Copy out each line of the entries below in which the string "computer" appears.

*** Records to process Section Begins ***

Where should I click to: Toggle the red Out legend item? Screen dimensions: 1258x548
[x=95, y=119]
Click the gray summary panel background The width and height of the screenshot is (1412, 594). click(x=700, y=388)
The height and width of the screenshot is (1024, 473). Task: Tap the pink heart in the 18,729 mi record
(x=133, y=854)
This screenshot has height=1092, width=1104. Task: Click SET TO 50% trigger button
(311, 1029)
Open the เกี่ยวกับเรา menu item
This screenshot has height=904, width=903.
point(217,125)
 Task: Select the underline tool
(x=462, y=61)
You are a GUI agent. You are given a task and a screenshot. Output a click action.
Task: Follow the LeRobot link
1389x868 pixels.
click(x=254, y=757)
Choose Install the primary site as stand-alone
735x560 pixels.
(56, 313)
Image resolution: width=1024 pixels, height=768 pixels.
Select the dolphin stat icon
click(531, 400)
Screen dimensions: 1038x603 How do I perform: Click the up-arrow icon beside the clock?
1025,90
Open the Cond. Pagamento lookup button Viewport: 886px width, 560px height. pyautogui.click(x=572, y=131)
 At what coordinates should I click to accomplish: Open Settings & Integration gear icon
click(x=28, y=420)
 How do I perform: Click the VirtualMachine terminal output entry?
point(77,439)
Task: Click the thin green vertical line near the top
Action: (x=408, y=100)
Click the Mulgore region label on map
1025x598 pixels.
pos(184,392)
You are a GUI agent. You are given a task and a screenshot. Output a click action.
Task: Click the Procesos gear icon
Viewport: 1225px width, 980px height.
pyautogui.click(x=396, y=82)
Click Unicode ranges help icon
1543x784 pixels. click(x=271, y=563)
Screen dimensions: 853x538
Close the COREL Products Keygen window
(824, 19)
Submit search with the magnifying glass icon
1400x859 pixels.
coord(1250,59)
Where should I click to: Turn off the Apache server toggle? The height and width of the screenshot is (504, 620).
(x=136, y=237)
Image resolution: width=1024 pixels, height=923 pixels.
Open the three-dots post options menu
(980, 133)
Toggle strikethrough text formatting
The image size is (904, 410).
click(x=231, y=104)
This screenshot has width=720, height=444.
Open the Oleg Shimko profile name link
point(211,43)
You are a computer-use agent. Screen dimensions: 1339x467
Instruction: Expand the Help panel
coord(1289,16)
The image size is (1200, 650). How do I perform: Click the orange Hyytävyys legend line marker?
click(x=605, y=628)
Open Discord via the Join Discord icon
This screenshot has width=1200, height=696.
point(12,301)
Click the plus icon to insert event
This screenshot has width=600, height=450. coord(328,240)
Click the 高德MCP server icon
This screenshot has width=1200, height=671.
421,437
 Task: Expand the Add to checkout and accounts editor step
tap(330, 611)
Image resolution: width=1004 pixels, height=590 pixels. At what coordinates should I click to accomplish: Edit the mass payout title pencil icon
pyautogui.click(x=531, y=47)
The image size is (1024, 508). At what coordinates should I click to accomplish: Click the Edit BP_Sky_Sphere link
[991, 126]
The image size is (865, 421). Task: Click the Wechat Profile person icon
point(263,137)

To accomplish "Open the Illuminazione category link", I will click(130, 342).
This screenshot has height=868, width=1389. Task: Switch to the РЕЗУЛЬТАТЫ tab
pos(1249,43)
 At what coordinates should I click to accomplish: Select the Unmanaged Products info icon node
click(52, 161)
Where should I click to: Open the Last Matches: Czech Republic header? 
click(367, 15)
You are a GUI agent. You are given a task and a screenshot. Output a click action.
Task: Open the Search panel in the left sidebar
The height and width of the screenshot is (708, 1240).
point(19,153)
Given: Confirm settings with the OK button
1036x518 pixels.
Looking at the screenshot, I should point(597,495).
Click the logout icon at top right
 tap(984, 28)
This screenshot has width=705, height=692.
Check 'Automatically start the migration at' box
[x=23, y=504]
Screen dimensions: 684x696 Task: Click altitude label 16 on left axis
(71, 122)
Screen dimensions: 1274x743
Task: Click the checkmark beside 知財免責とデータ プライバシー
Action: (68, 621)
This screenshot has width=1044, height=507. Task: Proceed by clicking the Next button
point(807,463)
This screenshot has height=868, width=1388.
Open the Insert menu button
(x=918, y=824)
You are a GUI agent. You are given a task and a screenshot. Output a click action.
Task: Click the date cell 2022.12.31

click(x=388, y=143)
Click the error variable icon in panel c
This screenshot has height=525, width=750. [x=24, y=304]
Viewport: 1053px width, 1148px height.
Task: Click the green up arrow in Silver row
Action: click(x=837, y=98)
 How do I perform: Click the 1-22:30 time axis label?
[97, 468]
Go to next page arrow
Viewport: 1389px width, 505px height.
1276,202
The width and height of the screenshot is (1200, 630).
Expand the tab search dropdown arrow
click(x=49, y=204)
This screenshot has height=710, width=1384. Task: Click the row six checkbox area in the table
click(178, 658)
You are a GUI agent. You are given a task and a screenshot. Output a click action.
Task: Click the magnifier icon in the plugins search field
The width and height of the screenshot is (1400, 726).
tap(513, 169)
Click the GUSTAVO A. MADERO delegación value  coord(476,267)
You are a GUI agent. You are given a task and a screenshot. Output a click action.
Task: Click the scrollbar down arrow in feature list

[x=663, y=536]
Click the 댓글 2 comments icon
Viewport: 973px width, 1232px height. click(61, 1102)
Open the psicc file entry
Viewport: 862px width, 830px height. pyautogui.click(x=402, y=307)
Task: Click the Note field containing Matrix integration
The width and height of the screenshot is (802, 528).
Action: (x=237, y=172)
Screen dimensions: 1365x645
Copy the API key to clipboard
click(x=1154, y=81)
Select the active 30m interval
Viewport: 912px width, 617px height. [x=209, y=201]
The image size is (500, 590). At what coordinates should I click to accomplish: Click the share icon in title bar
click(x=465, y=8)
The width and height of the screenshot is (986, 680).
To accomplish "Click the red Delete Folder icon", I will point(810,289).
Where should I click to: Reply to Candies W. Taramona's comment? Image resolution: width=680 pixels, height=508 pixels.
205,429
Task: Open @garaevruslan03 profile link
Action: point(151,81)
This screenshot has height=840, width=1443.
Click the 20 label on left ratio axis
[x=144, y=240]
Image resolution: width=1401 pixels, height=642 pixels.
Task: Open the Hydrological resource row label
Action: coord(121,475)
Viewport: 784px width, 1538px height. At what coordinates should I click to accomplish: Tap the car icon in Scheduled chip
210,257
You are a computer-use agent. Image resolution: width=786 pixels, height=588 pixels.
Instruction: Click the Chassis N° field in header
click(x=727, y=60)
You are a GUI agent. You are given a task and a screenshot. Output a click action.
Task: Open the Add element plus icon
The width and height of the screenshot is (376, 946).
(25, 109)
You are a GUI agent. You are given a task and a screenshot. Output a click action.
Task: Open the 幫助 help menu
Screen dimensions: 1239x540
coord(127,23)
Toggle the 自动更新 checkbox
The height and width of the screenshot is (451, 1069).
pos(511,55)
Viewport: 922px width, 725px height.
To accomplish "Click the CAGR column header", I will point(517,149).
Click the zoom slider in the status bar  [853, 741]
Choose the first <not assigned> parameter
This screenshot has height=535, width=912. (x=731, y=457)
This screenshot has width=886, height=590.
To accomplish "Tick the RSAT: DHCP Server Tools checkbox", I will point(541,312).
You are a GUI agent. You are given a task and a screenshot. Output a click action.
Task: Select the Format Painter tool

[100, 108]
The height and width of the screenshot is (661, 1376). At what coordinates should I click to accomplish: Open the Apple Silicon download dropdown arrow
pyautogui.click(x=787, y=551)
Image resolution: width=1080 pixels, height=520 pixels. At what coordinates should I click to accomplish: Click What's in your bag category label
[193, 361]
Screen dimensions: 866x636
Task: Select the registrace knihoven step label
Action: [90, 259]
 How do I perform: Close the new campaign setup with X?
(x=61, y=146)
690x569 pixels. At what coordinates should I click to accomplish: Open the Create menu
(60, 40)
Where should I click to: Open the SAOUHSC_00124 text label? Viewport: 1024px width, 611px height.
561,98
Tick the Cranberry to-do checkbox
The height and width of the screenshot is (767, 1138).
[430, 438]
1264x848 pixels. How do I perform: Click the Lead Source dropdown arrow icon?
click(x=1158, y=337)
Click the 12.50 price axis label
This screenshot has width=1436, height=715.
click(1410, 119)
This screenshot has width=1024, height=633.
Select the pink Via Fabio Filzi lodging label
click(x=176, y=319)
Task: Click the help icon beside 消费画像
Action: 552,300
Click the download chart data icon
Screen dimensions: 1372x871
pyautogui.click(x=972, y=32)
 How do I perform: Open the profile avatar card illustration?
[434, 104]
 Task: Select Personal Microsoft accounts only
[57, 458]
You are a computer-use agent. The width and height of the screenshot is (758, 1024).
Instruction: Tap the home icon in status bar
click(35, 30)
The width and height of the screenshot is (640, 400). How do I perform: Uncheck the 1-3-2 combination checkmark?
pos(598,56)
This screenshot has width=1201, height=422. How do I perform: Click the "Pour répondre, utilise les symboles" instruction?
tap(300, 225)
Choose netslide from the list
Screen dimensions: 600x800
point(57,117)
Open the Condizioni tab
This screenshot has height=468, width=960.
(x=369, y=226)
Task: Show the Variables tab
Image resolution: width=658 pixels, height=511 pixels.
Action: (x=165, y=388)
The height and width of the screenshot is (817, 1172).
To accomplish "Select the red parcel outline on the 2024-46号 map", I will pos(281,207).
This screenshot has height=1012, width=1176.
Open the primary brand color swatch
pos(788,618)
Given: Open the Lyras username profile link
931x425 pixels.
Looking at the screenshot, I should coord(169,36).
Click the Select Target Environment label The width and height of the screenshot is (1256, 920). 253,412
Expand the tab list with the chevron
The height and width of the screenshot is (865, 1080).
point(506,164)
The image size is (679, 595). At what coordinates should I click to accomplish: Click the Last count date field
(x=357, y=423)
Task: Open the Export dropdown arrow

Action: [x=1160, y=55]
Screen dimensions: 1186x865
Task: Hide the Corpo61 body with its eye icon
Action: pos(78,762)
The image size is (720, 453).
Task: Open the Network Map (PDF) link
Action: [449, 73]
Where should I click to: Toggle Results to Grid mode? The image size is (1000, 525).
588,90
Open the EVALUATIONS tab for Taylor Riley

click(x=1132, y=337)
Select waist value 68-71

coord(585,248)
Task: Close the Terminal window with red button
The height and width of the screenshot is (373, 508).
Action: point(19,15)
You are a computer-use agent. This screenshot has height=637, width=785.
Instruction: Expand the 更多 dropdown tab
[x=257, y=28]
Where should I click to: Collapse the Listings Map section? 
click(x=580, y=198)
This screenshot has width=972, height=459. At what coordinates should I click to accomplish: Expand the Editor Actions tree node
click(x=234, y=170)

*** Records to process Section Ends ***

**Answer below**.
You are a computer-use agent. Screen dimensions: 1339x467
You are a computer-use agent. Image resolution: width=786 pixels, height=588 pixels.
You are a computer-use agent. The width and height of the screenshot is (758, 1024).
You are a computer-use agent. This screenshot has height=637, width=785.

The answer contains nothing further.